Идем на второй заход. Я смотрю вниз. Взрываются цистерны с горючим. Вспыхивают новые пожары. Взлетает в воздух бензозаправщик. Вой сирены. Швыряю за борт листовки — тысячи штук. Ли-2 мягко вздрагивает — отделились наши фугаски.

Обучение механика-стажёра на собственных ошибках

…На очередном Ли-2 подошло время сделать «регламент» после 100 часов работы двигателей. Взялись мы за дело с механиком-стажером Н. И. Арсентьевым и механиком И. П. Давыдовым. Проверили двигатели — в одном из цилиндров степень сжатия равнялась нулю. Размонтировали мы его, установили диагноз неисправности: прогорел клапан выпуска.
— Нужен новый цилиндр, — сказал Давыдов. — На морозе клапаны не притрешь.
Он прав. Мы работали на тридцатиградусном морозе, при пронизывающем ветре, а притирка клапанов требует совсем других условий.
— Сними цилиндр с двигателя, который уйдет в капитальный ремонт, — распорядился я. — Заменим только поршневые кольца.
Цилиндр сняли, я проверил его. Подготовили к установке. Я подробно объяснил, как надо выполнять работу, и ушел на другую машину, где меня уже ждали, чтобы опробовать отремонтированный мотор. Арсентьев снял поршень с прицепного шатуна, очистил его от нагара, промыл, укомплектовал новыми уплотнительными и маслосборными кольцами — все как положено.

-.-.-

• ЗАДАНИЯ
**1)** Выпишите из отрывка о самолетах Ли-2 фрагмент, начиная со слов «Обучение механика-стажёра на» и продолжая до слов «совсем других условий.» включительно.
**2)** Продолжите отрывок о самолетах Ли-2, начав сразу после его последнего предложения.

• ДАННЫЕ
-.-.-

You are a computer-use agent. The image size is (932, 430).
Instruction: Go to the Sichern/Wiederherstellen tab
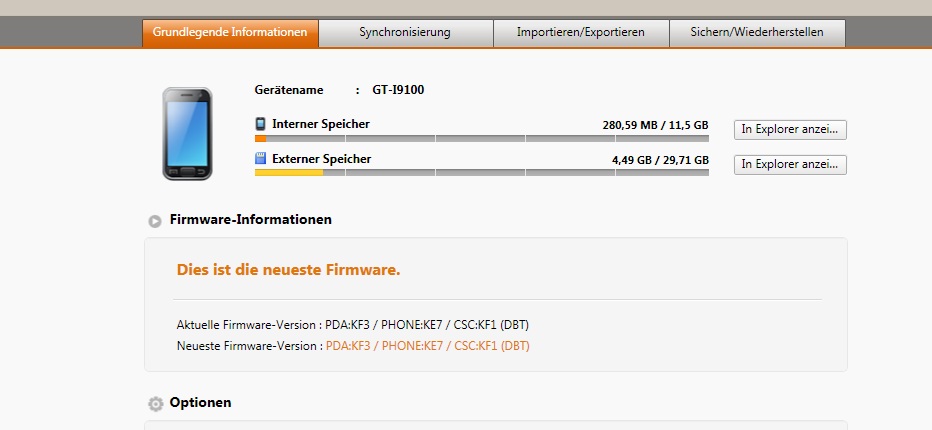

-.-.-

• ИТОГОВЫЕ РЕЗУЛЬТАТЫ
**1)**
Обучение механика-стажёра на собственных ошибках

…На очередном Ли-2 подошло время сделать «регламент» после 100 часов работы двигателей. Взялись мы за дело с механиком-стажером Н. И. Арсентьевым и механиком И. П. Давыдовым. Проверили двигатели — в одном из цилиндров степень сжатия равнялась нулю. Размонтировали мы его, установили диагноз неисправности: прогорел клапан выпуска.
— Нужен новый цилиндр, — сказал Давыдов. — На морозе клапаны не притрешь.
Он прав. Мы работали на тридцатиградусном морозе, при пронизывающем ветре, а притирка клапанов требует совсем других условий.

**2)**
Теперь оставалось главное — установить и смонтировать цилиндр с поршнем на картере двигателя. Давыдов смазал поршень с кольцами, расставил их стыки в канавках. Арсентьев обжал кольца специальным приспособлением, и Давыдов начал ставить цилиндр, опуская его осторожно на поршень. Когда он уже был над нижним маслосборным кольцом, Арсентьев не обжал его, а подал команду, дескать, опускай цилиндр. Тут-то и обломался конец кольца. Арсентьев растерялся, не снял его с заглушки, сдвинул по неосторожности ее с окна картера, и обломок упал в полость двигателя. Давидов, злой и бледный, пришел за мной, доложил о чрезвычайном происшествии. Я вернулся к Ли-2. Арсентьев стоял опустив глаза и нервно теребил тряпку.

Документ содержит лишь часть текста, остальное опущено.